On the regions which will be eligible for the competitiveness and employment objectives as of 2007, this latest draft provides for more entities to be eligible under article 87 §3.c, depending on their GDP per head of population (which should be below Community average) or their rate of unemployment (which should be more than 115% of the national average). In this way, to the "phasing in" regions (economic development) and the territories of low demographic density (fewer than 12.5 inhabitants per square kilometre), will be added, amongst others: (a) NUTS 2 (nomenclature of territorial units for statistics) or NUTS 3 regions with more than 100,000 inhabitants; (b) NUTS 3 regions with fewer than 100,000 inhabitants; (c) Islands or other regions characterised by similar levels of isolation; (d) NUTS 3 regions which share a boarder with a country which is not part of the European Economic Area. The Member States will also be able to take account of specific problems with regional development in regions with more than 20,000 inhabitants. Moreover, regions hit by the statistical effect, which will record a GDP above the 75% of Community average due to the effects of enlargement, will be classed as less-developed regions (article 87 §3.a). The regions hit by the statistical effect will have progressive thresholds, which will be more favourable than if they had been eligible on the basis of article 87 §3.c, as was the case under the regime which was proposed last December. In 2009, however, their case will be revised, depending on their level of GDP per head of population, and the statistical effect will no longer be taken into account. If, as should be the case for the majority of them, their GDP exceeds 75% of the Community average, it will be "paid back" into the common pot for the regions eligible under article 87 § 3.c.
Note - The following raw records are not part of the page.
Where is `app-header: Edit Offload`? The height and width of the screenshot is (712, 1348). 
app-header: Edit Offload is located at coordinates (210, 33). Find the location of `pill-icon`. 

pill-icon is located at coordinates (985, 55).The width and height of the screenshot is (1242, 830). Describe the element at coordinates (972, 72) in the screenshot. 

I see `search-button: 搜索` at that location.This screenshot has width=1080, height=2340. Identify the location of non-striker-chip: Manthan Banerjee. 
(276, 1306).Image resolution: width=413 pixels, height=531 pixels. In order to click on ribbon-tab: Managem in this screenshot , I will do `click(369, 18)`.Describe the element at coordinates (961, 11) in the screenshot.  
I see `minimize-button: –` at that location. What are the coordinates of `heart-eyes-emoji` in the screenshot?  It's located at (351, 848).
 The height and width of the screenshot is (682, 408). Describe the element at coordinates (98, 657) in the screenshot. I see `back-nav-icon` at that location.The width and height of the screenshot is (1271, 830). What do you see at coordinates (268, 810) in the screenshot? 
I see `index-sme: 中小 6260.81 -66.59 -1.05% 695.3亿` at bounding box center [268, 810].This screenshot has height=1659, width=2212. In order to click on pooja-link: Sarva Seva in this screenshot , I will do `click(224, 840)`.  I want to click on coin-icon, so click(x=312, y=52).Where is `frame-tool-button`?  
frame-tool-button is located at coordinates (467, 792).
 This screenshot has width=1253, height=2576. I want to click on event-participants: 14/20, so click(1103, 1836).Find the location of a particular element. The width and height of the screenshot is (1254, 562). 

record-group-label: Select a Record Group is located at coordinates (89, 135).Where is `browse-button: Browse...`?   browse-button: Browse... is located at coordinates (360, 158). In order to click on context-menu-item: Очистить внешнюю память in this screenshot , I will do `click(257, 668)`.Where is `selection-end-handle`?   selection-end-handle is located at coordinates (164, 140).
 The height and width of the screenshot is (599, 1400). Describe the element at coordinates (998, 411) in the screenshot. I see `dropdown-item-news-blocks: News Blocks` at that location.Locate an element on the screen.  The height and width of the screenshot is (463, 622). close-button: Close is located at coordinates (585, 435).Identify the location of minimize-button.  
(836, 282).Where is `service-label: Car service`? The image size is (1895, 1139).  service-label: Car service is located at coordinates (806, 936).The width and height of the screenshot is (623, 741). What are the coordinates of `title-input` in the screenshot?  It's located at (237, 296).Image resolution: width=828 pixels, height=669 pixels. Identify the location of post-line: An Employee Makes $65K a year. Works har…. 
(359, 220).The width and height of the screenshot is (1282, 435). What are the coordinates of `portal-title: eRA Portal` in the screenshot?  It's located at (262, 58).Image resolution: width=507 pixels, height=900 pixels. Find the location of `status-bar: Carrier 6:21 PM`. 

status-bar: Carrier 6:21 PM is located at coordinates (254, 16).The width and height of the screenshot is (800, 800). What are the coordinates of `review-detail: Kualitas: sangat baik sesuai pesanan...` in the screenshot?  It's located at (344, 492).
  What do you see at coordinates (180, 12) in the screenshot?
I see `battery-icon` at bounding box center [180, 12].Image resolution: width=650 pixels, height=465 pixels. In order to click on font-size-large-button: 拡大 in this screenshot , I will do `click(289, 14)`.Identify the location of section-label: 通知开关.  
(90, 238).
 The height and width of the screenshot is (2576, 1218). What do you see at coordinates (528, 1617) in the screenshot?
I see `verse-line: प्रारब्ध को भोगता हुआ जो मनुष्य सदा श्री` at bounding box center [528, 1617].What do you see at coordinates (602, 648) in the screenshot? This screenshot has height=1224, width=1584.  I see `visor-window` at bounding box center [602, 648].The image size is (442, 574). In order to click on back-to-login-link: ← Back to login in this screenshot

This latest proposal, the intensity of aid granted also changes, for the convergence regions (article 87 §3.a), depending on whether they have a GDP which is less than 45% of the Community average (from 50% of aid for large companies to 70% for small companies), between 45% in 60% of Community average (from 40% to 55% of aid), or between 60% and 75% of the average (from 30% to 50%). The phasing-out regions for the statistical effects will benefit from aid ceilings between 20% and 40%. For the regions which are eligible under article 87 §3.c, aid intensity will go from 10% to a maximum of 35% in regions which are not eligible, the ceilings remain unchanged compared to those of the previous proposal. They still authorise no aid at all to large companies, whereas small and medium-sized enterprises can be granted aid to levels of 20% and 10% respectively. The Member States have until 16 September to respond to the Commission, which is to adopt new guidelines by the end of the year.